* [Exercise details] Print the lines below word for word, starting with the line containing "at (886, 441)." and ending with the line containing "so click(809, 486).", both lines included.

Element lookup records
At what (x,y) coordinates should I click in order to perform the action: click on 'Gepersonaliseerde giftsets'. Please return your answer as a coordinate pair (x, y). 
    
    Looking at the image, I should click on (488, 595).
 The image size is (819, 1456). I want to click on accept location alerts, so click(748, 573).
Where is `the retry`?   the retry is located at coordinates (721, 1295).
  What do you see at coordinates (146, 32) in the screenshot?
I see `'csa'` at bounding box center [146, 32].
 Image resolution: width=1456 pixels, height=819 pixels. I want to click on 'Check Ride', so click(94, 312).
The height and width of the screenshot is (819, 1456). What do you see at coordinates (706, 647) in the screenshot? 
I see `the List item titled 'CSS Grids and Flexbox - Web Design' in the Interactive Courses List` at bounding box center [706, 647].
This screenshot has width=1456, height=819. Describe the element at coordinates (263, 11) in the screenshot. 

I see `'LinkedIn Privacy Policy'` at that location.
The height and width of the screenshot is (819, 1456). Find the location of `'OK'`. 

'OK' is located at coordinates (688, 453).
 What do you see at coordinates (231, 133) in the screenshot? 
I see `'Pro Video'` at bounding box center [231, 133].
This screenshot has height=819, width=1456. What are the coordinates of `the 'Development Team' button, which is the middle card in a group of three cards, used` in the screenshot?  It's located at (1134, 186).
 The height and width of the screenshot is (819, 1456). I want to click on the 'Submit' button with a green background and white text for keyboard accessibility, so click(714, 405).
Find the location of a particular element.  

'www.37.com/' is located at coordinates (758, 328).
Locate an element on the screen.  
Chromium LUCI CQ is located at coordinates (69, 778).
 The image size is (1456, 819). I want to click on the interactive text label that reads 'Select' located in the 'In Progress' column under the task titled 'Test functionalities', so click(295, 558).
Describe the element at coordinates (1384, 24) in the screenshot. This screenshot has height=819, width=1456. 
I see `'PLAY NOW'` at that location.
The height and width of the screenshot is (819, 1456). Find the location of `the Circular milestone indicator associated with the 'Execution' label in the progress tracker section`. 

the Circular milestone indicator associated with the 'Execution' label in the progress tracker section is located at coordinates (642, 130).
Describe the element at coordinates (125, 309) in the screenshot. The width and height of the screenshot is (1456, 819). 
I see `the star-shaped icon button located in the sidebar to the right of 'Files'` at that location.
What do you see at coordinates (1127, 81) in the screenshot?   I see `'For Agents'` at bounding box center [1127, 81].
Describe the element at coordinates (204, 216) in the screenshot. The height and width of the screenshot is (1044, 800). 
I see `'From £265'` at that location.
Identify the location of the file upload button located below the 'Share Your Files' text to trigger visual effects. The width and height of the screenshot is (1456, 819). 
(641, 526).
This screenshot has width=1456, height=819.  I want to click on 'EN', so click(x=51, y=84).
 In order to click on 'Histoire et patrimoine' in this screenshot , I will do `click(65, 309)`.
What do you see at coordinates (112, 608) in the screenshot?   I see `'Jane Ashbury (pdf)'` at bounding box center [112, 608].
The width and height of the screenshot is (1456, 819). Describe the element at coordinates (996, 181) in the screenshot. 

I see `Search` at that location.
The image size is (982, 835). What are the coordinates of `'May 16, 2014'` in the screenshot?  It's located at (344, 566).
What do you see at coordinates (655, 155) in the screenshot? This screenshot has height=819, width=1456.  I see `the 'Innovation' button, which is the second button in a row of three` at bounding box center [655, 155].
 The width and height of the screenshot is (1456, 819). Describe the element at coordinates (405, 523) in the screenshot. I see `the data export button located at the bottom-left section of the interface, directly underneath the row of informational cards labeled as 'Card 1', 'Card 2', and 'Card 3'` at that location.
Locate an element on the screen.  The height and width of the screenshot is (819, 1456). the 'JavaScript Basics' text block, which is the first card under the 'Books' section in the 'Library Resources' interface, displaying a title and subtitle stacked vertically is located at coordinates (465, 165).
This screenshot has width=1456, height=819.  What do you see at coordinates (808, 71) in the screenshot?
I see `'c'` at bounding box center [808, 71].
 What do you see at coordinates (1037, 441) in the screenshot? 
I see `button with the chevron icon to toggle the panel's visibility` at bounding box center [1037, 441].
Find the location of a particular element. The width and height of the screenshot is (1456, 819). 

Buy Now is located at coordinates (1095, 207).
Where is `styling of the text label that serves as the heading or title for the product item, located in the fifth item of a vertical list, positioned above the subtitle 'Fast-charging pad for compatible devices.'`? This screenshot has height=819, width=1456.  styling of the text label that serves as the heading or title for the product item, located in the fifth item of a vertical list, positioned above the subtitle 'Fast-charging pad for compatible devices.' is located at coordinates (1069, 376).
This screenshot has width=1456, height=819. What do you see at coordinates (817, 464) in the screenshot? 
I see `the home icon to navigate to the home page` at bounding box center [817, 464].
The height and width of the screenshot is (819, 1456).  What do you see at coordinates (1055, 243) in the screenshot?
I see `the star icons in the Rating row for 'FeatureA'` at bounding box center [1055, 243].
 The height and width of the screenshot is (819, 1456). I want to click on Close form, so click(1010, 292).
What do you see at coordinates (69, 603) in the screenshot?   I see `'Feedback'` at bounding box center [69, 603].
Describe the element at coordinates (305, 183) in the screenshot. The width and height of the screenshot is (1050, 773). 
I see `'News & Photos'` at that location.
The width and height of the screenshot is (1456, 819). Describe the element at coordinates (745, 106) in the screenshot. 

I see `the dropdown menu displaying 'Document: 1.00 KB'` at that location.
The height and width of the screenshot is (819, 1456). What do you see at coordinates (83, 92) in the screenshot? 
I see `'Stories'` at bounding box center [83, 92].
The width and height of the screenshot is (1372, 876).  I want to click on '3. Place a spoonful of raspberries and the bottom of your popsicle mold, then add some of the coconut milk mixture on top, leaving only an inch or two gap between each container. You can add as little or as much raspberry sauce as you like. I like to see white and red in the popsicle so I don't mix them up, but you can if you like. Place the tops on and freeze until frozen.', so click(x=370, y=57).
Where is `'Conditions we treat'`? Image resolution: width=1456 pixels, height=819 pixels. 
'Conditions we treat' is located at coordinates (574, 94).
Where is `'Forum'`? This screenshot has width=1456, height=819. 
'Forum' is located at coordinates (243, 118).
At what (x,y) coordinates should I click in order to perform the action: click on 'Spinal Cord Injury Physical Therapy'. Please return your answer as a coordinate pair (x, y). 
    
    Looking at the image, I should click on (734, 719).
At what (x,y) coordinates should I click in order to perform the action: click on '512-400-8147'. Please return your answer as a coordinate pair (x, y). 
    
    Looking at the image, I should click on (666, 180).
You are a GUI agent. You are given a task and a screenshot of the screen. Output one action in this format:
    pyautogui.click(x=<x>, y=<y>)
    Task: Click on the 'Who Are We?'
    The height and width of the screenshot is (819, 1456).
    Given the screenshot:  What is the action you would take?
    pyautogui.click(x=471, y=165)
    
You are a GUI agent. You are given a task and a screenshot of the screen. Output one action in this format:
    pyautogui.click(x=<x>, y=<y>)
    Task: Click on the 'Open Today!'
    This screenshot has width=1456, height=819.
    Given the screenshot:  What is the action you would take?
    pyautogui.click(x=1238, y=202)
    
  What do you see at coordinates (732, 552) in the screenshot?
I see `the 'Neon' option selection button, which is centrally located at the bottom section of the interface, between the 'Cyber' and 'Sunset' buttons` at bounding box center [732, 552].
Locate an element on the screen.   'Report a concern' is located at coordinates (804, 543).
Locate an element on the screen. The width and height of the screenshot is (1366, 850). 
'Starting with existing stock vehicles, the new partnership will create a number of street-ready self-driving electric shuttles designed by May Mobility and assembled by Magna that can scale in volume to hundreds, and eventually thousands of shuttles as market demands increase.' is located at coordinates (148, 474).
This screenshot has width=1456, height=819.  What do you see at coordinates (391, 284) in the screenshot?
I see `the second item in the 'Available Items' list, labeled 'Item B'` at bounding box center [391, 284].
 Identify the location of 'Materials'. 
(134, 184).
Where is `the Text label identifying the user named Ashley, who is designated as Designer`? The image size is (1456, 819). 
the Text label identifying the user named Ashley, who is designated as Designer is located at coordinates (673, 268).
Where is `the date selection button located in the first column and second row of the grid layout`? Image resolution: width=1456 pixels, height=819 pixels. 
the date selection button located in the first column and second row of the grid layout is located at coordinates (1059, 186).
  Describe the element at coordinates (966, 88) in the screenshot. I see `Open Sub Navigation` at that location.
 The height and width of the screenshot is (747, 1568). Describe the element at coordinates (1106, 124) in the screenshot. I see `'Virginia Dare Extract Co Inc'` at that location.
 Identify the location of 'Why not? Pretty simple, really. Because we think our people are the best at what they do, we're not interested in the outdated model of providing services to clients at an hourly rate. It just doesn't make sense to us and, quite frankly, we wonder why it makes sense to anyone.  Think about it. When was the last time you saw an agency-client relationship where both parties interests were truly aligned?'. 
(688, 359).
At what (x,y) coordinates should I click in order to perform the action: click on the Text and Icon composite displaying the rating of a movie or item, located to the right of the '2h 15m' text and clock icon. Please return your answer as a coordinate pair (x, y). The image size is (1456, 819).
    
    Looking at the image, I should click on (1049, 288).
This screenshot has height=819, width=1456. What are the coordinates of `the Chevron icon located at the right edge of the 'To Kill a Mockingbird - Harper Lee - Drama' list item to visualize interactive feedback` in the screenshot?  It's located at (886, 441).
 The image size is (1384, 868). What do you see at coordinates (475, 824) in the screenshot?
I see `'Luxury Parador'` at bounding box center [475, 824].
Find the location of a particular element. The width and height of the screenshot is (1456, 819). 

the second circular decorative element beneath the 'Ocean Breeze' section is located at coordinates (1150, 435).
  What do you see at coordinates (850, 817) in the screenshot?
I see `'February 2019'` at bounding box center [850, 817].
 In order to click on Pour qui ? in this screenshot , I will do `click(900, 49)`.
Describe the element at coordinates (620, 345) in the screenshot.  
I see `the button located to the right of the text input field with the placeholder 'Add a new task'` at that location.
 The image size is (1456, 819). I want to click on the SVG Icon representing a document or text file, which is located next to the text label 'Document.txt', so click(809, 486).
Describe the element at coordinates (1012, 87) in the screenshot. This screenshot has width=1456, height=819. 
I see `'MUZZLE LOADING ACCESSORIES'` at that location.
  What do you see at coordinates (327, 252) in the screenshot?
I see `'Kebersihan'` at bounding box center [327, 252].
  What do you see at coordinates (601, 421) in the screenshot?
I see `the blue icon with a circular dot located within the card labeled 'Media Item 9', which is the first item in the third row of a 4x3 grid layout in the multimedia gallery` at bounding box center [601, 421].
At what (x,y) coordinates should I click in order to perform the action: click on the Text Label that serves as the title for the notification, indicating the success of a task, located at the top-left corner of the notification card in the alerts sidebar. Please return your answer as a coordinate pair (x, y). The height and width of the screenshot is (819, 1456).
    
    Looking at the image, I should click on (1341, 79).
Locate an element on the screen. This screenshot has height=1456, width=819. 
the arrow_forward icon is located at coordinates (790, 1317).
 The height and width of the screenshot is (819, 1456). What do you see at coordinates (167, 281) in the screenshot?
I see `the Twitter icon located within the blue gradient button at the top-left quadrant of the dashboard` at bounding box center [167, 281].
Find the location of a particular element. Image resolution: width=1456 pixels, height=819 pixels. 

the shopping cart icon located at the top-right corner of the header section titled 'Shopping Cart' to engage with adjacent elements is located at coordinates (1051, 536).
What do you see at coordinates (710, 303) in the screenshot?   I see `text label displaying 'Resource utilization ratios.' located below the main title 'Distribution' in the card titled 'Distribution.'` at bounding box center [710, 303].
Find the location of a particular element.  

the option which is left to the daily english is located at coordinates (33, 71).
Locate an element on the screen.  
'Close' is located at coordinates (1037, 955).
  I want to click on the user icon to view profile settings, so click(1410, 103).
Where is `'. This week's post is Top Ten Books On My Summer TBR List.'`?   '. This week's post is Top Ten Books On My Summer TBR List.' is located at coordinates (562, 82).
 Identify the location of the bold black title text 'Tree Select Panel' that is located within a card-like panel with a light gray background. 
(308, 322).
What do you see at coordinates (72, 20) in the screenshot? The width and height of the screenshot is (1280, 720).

* [The solution]
This screenshot has height=819, width=1456. What are the coordinates of `the Chevron icon located at the right edge of the 'To Kill a Mockingbird - Harper Lee - Drama' list item to visualize interactive feedback` in the screenshot?  It's located at (886, 441).
 The image size is (1384, 868). What do you see at coordinates (475, 824) in the screenshot?
I see `'Luxury Parador'` at bounding box center [475, 824].
Find the location of a particular element. The width and height of the screenshot is (1456, 819). 

the second circular decorative element beneath the 'Ocean Breeze' section is located at coordinates (1150, 435).
  What do you see at coordinates (850, 817) in the screenshot?
I see `'February 2019'` at bounding box center [850, 817].
 In order to click on Pour qui ? in this screenshot , I will do `click(900, 49)`.
Describe the element at coordinates (620, 345) in the screenshot.  
I see `the button located to the right of the text input field with the placeholder 'Add a new task'` at that location.
 The image size is (1456, 819). I want to click on the SVG Icon representing a document or text file, which is located next to the text label 'Document.txt', so click(809, 486).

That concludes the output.